Objective 1: From the article on spirituality and health, return the passage that begins at the words "Research has linked" and stops after the words "larger than ourselves).".
Objective 2:
Answer these questions using the article on spirituality and health.
(a) At which university is Scott Schieman a sociology professor?
(b) In what city and state is Janet Ramsey a pastor?
(c) What does the article give in parentheses as the meaning of having a personal sense of spirituality?
Objective 3: List every person named in the article on spirituality and health.

Excerpt provided:
— begin —

Cross.

Cross. Credit: iStock

Religion, spirituality, decreasing attendance at religious services, the closing of churches and temples, all seem to be topics of little interest. But they become more important when you realize their impact on our culture, our health and our well-being.

Research has linked people’s longevity with religious participation, or at least with having a personal sense of spirituality (believing we are part of something larger than ourselves).

That feeling, according to University of Toronto sociology professor Scott Schieman, can be tremendously comforting and supportive. For Emory University researcher Ellen Idler, faith shows among its practitioners the most dramatic health benefits of religious observance. And then there’s the effect of spirituality and/or religion for the oldest among us, or those for whom death is known to be near. Janet Ramsey, a pastor from St. Paul, Minnesota, told U.S. News & World Report, “Spirituality is one pathway . . . that appears to mediate end-of-life anxiety by allowing older persons to remain peaceful.”

— end —

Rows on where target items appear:
— begin —

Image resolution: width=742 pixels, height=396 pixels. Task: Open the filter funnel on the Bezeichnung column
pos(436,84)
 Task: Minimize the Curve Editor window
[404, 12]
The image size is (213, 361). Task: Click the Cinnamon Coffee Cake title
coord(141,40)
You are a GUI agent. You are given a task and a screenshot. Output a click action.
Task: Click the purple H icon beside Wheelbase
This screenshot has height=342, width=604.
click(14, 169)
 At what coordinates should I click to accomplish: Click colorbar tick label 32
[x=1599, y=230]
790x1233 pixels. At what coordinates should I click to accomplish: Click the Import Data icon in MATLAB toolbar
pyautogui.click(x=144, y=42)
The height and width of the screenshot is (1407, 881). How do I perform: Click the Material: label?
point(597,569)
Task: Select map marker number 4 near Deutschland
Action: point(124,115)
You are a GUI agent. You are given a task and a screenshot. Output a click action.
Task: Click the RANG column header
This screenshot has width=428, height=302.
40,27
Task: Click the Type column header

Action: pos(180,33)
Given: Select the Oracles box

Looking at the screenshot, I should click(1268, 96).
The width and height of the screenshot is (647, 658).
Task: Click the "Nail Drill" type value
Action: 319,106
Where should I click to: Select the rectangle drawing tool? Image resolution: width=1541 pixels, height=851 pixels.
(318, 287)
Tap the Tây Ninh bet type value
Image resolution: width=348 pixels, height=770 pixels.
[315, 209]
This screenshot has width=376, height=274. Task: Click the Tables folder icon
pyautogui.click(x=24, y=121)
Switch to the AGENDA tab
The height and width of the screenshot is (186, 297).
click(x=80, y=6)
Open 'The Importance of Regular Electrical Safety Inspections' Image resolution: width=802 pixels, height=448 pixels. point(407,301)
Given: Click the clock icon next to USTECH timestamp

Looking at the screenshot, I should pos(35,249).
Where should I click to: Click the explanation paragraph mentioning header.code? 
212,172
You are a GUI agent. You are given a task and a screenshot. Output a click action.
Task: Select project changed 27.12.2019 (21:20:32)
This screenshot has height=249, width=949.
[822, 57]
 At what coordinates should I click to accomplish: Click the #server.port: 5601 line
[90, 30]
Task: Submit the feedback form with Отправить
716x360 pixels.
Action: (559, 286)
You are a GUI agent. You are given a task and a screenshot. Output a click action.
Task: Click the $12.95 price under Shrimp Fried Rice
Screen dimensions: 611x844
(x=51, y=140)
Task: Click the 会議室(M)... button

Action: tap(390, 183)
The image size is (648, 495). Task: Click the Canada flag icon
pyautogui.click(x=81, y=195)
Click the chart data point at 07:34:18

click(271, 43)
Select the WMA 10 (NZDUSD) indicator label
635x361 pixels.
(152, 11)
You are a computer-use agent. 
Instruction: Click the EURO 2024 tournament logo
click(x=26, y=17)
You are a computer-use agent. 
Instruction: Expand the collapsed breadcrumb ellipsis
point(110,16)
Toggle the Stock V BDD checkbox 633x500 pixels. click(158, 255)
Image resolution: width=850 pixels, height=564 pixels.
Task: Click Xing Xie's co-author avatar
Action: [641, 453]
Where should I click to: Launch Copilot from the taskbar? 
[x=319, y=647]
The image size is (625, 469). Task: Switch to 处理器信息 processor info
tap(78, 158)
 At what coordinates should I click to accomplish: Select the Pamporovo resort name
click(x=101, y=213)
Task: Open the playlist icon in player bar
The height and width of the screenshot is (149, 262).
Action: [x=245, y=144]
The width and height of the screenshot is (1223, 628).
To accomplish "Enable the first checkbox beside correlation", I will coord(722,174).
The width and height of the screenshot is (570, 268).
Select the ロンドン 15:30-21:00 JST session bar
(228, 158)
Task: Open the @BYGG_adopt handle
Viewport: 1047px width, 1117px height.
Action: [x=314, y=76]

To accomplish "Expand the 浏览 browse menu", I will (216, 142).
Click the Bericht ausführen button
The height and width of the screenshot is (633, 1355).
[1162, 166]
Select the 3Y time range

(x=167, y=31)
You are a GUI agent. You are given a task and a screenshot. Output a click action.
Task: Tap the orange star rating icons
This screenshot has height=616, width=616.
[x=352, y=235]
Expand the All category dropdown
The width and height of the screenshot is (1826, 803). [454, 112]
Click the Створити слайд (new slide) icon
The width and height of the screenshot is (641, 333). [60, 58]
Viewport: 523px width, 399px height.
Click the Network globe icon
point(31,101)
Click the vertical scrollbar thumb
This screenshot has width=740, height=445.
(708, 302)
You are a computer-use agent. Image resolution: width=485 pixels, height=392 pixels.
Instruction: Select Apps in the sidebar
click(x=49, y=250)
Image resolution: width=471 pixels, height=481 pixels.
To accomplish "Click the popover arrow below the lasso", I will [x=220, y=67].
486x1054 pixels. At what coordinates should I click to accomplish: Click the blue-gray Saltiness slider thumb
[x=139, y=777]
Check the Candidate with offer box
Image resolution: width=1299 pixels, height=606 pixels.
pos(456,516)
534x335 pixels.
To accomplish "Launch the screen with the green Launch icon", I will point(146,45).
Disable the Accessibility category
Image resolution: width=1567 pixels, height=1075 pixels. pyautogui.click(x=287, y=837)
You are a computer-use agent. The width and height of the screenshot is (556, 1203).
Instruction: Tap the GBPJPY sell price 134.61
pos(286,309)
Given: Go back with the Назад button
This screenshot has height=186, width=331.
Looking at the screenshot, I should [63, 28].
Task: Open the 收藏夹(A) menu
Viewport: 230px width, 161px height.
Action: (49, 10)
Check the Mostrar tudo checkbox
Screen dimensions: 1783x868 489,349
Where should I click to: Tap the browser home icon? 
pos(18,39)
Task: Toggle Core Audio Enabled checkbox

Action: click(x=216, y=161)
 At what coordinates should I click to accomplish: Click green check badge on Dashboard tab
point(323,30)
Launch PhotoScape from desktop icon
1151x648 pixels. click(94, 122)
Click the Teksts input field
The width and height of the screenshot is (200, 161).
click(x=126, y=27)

— end —

Written answer 1:
Research has linked people’s longevity with religious participation, or at least with having a personal sense of spirituality (believing we are part of something larger than ourselves).

Written answer 2:
(a) The University of Toronto.
(b) St. Paul, Minnesota.
(c) Believing we are part of something larger than ourselves.

Written answer 3:
Scott Schieman
Ellen Idler
Janet Ramsey